WIS. STAT. § 183.0301(1)(b). The remedy ordered by the trial court is appropriate in light of the fact that the vote to transfer the property was not binding on New Jersey LLC.

CONCLUSION

¶ 27. Paul and Julie, though they had a conflict of interest in the transfer of the property from New Jersey LLC to 2005 New Jersey LLC, were not precluded from voting to make the transfer. They were, however, required to vote their interest fairly. Because there was no arm's length transaction, specifically no independent appraisal of the property, in a transaction that functionally dissolved New Jersey LLC, unfairness is established *681 and the underlying vote was precluded under WIS. STAT. §§ 183.0402(1)(a) and 183.0404(3). For the reasons stated, we affirm the judgment compelling 2005 New Jersey LLC to return the property to New Jersey LLC and that New Jersey LLC reimburse Gregory for all legal expenses incurred in this litigation.
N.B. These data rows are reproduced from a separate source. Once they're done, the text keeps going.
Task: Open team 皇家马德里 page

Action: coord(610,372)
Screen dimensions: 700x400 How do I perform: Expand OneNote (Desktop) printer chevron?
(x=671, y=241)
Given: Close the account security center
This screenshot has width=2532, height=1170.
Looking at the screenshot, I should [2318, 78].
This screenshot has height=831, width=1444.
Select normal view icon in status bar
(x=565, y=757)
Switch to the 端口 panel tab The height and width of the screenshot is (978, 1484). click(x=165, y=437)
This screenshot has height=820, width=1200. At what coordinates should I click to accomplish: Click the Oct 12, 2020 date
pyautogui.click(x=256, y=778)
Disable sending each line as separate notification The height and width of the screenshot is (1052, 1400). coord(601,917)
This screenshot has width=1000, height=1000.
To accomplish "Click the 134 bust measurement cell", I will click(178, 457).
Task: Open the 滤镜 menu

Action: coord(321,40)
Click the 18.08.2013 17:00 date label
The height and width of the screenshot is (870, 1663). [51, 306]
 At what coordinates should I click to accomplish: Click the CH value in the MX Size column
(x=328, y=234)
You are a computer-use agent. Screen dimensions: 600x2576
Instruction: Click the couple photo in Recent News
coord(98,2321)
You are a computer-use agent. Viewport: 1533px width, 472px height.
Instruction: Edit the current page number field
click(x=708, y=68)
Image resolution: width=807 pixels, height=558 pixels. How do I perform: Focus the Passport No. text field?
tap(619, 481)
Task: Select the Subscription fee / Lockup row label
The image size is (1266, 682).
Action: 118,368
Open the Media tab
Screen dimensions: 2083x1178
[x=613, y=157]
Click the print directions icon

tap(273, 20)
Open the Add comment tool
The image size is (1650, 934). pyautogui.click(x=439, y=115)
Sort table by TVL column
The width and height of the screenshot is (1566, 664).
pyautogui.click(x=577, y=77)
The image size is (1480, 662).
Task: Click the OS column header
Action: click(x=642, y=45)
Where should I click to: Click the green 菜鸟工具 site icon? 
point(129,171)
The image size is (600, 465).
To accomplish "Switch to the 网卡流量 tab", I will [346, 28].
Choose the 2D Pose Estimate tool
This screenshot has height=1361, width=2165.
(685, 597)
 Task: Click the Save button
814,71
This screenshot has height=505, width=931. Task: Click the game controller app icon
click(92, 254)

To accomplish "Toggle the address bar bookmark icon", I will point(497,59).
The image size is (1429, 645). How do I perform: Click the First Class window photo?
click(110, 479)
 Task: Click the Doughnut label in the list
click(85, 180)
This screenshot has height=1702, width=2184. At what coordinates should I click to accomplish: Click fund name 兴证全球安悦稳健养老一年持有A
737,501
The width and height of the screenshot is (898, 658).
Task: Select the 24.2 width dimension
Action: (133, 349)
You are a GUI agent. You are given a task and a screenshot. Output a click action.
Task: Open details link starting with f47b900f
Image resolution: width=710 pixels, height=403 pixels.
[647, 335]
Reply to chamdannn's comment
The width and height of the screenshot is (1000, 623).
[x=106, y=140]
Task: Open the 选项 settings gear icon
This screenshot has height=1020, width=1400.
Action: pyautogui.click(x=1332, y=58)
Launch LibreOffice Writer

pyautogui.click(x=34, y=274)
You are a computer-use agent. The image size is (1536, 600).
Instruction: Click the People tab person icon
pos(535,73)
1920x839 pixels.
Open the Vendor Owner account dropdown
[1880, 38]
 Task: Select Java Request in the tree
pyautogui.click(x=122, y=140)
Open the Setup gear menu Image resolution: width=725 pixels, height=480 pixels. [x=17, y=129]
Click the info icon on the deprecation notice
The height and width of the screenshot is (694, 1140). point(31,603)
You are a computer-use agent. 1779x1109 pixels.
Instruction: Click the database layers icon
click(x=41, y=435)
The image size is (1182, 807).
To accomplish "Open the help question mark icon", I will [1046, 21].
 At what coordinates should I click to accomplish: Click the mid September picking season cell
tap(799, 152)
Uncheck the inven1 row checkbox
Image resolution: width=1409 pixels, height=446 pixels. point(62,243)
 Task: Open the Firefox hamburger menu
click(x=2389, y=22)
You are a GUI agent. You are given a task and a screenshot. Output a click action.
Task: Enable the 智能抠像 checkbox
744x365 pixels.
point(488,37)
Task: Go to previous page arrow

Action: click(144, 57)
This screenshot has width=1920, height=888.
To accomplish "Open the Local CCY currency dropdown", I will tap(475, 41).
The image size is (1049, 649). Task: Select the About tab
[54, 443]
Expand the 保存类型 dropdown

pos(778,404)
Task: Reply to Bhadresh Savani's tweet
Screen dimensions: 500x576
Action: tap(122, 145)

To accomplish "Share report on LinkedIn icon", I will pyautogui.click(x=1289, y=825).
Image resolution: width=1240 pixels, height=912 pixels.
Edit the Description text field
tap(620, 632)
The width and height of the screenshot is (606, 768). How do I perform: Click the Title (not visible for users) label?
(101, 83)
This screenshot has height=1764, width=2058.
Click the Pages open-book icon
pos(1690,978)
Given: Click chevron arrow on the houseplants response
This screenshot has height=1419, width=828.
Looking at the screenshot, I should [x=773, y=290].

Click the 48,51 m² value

By the Court.—Judgment affirmed

NOTES

[†] Petition to review granted 6-8-04.

[1] All references to the Wisconsin Statutes are to the 2001-2002 version unless otherwise noted.

[2] A separate issue raised in this appeal relates to the terms of the Member's Agreement, where the terms describe Gregory and Paul as holding a fifty percent interest "collectively." The dispute centers around whether each brother owned a distinct twenty-five percent interest, or whether they each owned the full fifty percent as partners. For purposes of this analysis, we use the twenty-five percent figure, which is consistent with the percentage used to distribute proceeds from the sale of the Wilson Avenue property.

[3] Testimony indicated that Paul felt Gregory "didn't live up to what we originally agreed to from day one" and Julie felt it was difficult to manage the New Jersey Avenue property with one member of the LLC refusing to communicate with the rest.